Study: Michigan Business Development Program of Questionable Merit

Research shows decline in jobs in counties where subsidized projects are located

Tuesday, February 20, 2018

Contact:
Holly Wetzel
Marketing and Communications Associate
989-698-1927
media@mackinac.org

MIDLAND – The Michigan Business Development Program has failed to spark job growth in Michigan counties where the state-subsidized projects are located, according to a study released today by the Mackinac Center for Public Policy. The six-year-old program is the successor to the Michigan Economic Growth Authority, the unsuccessful multibillion dollar tax credit program. Primarily run by the Michigan Strategic Fund, the MBDP gives subsidies, loans and other handouts to select businesses if they meet certain criteria.

The analysis of the MBDP was conducted by Michael LaFaive, senior director of the Morey Fiscal Policy Initiative at the Mackinac Center for Public Policy, and Michael Hicks, director of the Center for Business and Economic Research and professor of economics at Ball State University. Using quarterly employment data from the U.S. Census Bureau, the study analyzed the employment impact on counties where companies that received MBDP assistance were located.

The results show that for every $500,000 in subsidies handed out over a period of 10 quarters, county employment fell by about 600 jobs.

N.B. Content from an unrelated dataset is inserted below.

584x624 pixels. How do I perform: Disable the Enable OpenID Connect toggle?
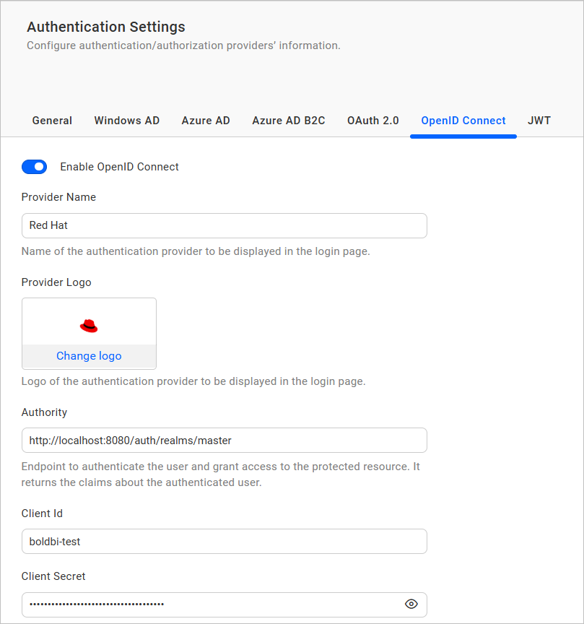(x=34, y=167)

“The findings do not surprise us,” said LaFaive. “Much of the academic research, as well as that performed outside of universities, suggests that incentive programs like the MBDP are largely ineffective and unnecessary.”

The data analyzed is not the only indication of the program’s failure. Every third deal it set up through fiscal year 2016 has been or is currently in some form of default or was dismissed altogether.

Michigan lawmakers should take notice: The MBDP appears no more effective than MEGA or the recently shuttered film incentive program. State planners are not effective at picking winners and losers in the marketplace and the publicly available data suggests that there is not an overall positive economic impact from this spending.